I carefully explain that Mrs Adrian Delia is not a shareholder in Miller Distributors, that her brother who works for the company is an employee on a salary like all the other employees, that it is her mother who is a shareholder as one of the four Miller siblings who are all shareholders, that it is therefore her mother, and not Mrs Delia and her brother, who is the recipient of any shareholder dividends, and that her mother is still very much alive and active.
“So his mother-in-law will pay his debts then!” the Delia campaigners and supporters say, causing me to shudder with awkwardness on their behalf. I then explain as tactfully as possible that nowhere in the real world do people pay their daughter’s husband’s debts, especially not when they are massive, when he has run them up under suspect circumstances, and when they have other children, themselves and their grandchildren to consider.
Even if Mrs Vella de Fremeaux has a few million euros going spare, which she most certainly does not – really, in what sort of dream world do people live, that they would think such a thing? – common sense tells you that she wouldn’t fritter them away to pay her daughter’s husband’s debts. She would, instead, be putting up a legal firewall around any future inheritance for her daughter to make sure that her son-in-law can’t get his hands on it, especially now that she knows her daughter has given him a full power of attorney.

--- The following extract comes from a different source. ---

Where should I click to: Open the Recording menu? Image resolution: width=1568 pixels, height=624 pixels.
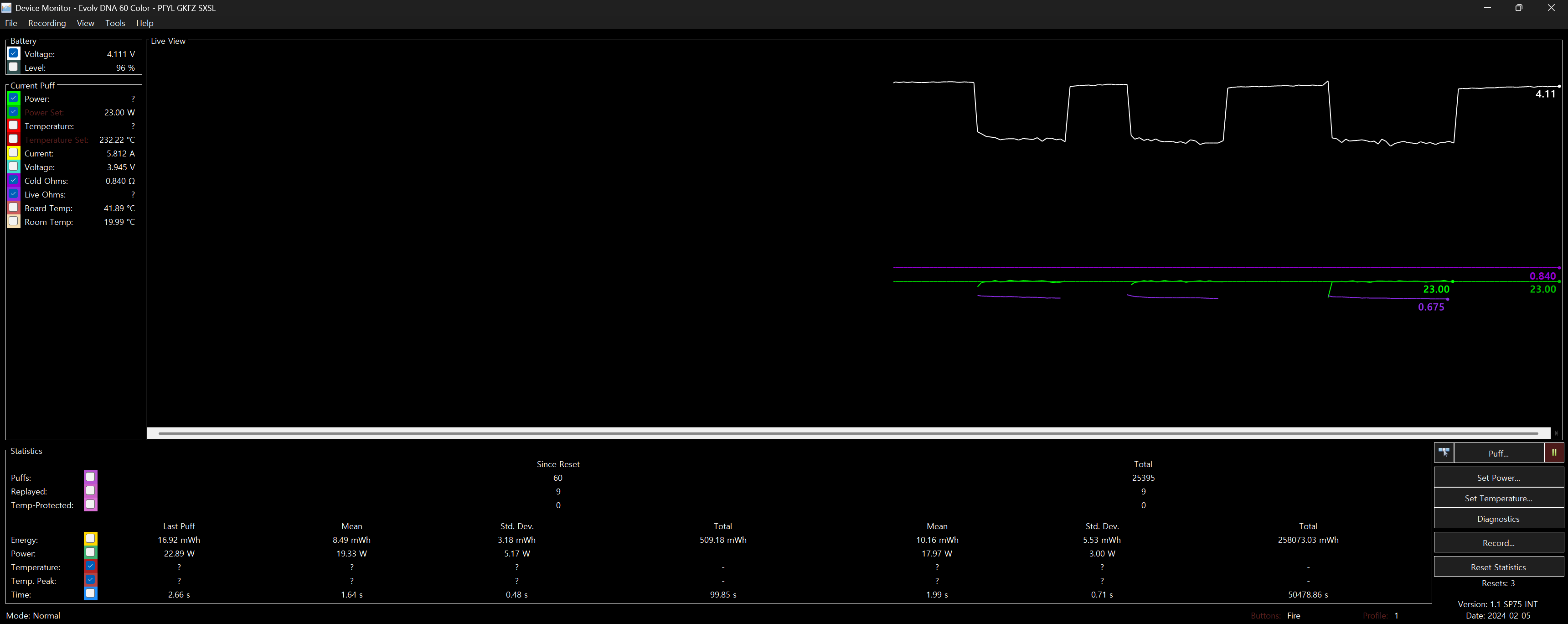click(47, 23)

It is terrible to have to discuss these things in public. I think it is such an intrusion and an invasion of privacy. But the new leader of the Nationalist Party and his campaigners and supporters should not be permitted, let alone encouraged, to put it about that either his wife or her parents will pay off his millions in debts so there is no need to worry about them.
This is an obscene excuse. There is a very real issue here: Delia is millions in debt, is living off credit cards and overdrafts by his own admission, has no assets he can sell to pay off his debts unless he’s planning to sell off the family home and move all seven of them into a cheap rented flat, and currently has no income at all because he is no longer working at the law firm.

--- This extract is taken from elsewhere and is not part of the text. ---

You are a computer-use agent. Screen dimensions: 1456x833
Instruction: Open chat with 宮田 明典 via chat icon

To get the Opposition leader’s salary, he has to become Opposition leader, for which a seat is required in parliament. Even then, the salary is just €43,000 a year and his annual bank interest alone is €43,600 with €26,000 in annual school bills above that.
There are real issues here, and ignoring them or pretending that his mother-in-law is going to bail him out is simply not going to cut it. A lot of people really need to get their heads out of the sand. Bank debts do not go away and bills have to be paid. How is Adrian Delia going to pay them on €43,000 a year – which he won’t be getting anyway until he is sworn in as Opposition leader?